Entries on locating words and elements:
------------------------------------------------------------------------

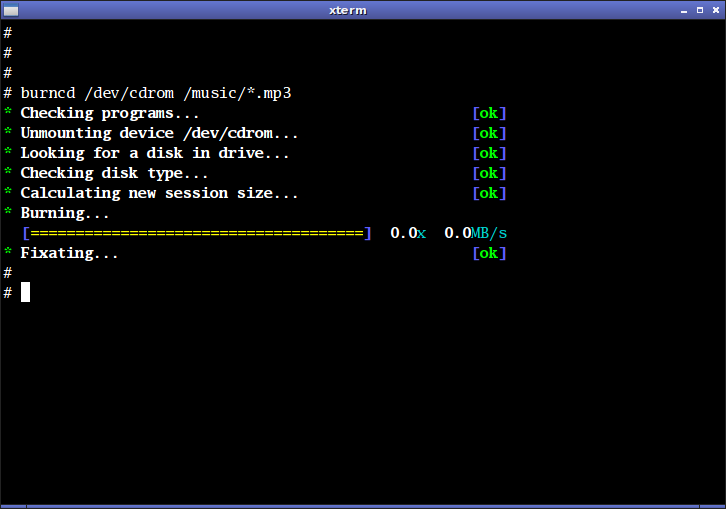726x509 pixels.
Task: Click the ok status for Checking disk type
Action: 489,173

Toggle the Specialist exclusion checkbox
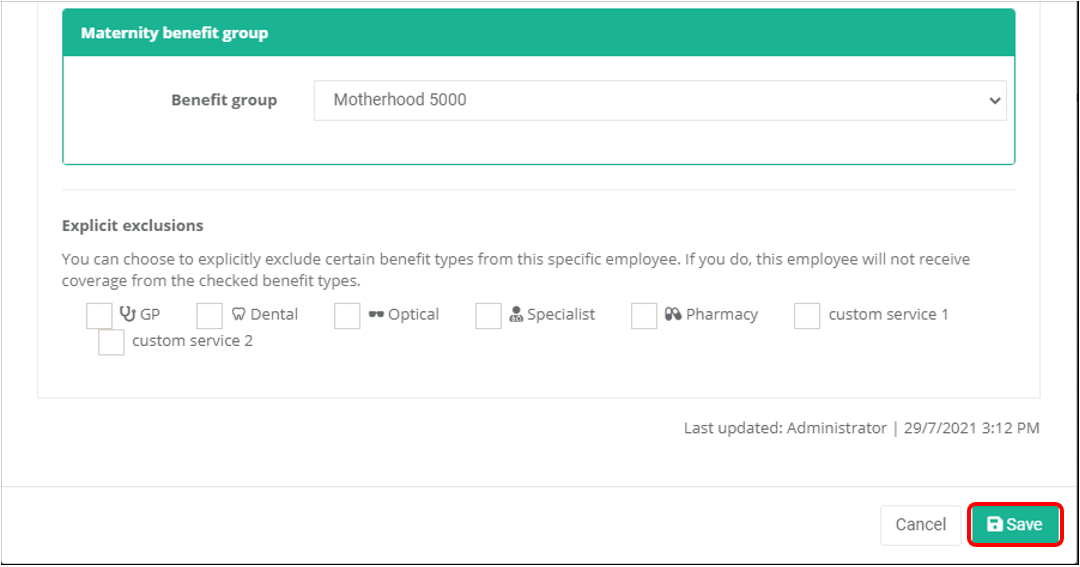tap(488, 315)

------------------------------------------------------------------------

• Task objective: Report each line in the records above that contains the string "checkbox", copied in full. Case counts, so a match must have the same capitalization.

• Result of the exercise:
Toggle the Specialist exclusion checkbox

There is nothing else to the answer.